Great Musicians That Never Were: Yoko Bono

Bono singing
Yoko Bono having crafted a type of mini spaceship. Good work! B+

Our proposed hybrid of artist and unofficial Beatle Yoko Ono with U2 frontman Bono will create the creative genius Yoko Bono.

This monstrosity will possess a good voice and be capable of performing artistic feats on-stage whilst singing and dancing.

We’re pleading to overly privileged people to fund this project and do something other than hoarding wealth you’ve lucked into. Bono and Ono have already declined to participate with this endeavour.

Yoko Bono

Our plan is to use genetic engineering to create this individual, who’ll be part-male, part-female, and part-sledge hammer (this device will protrude from the creation at a weird angle for artistic effect).

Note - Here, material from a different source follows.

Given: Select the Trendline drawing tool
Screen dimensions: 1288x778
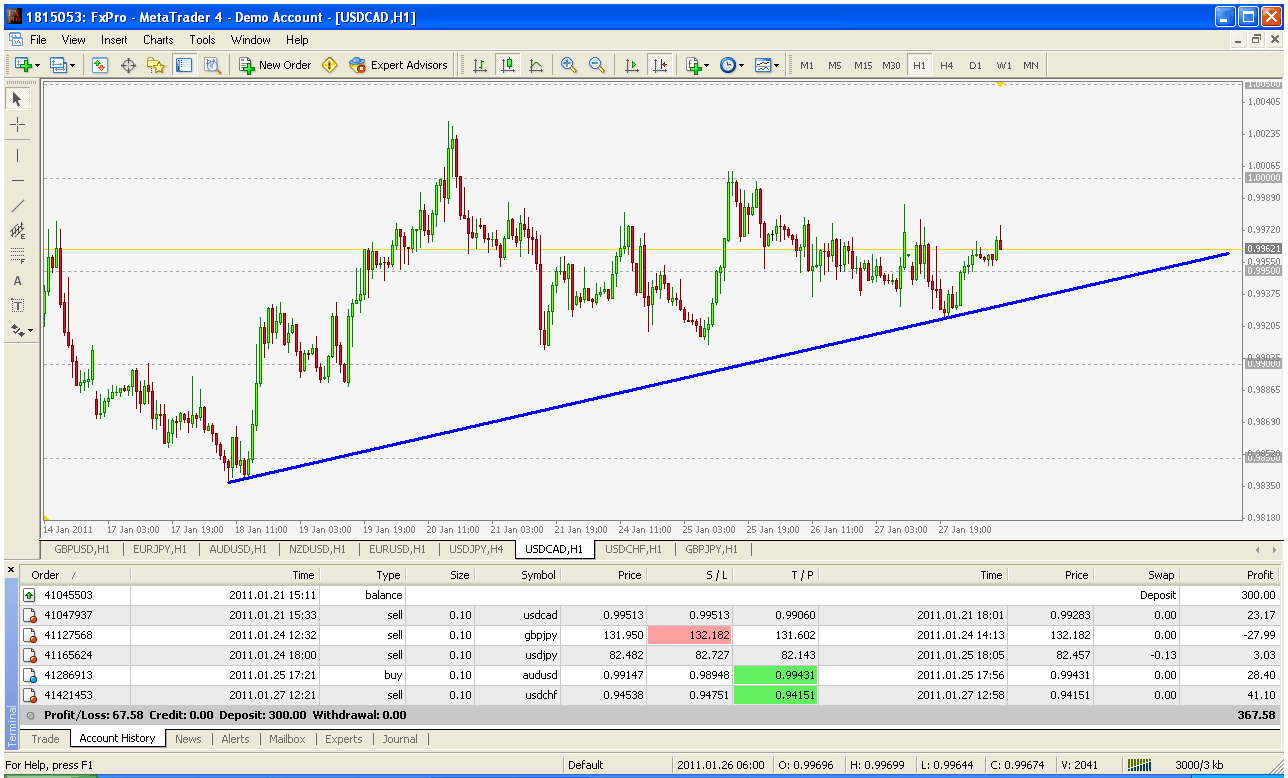Looking at the screenshot, I should pos(18,205).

We’ll require either blood samples or hair clippings from two creatives, which shall then be processed through Professional Moron R&D. Over several months, Yoko Bono will grow within our bathtub into a full adult.

The following six months will consist of artistic training, where the genetic experiment will get to grips with the fundamentals of art (i.e. holding a paintbrush, affecting a pretentious air, and postulating about hidden meanings within pieces such as “The Turnip Picture”) , whilst simultaneously mastering hit singles such as With Or Without You, Sunday Bloody Sunday, and Agadoo.

This intensive period should take six months. If all goes according to plan (i.e. Yoko Bono doesn’t spontaneously combust, implode, or turn out to be a rubbish singer) we expect the hybrid to be touring as soon as summer 2020.

The Yoko Bono 2020 Tour (ft. Chaz and Dave, The Wurzels, Black Lace, Nickelback, and The Seekers)

The tour will begin in Bolton of Greater Manchester and will steadily ambulate through the Lancashire region (Bury, Blackburn, Burnley, Blackrod etc.) before culminating in Manchester city centre for a total bloody rave of epic proportions.

There, battle-hardened, working-class Mancs (i.e. the inferior people) will revel to the harmonies of Georgy Girl from The Seekers. Then onto the stage will come Yoko Bono.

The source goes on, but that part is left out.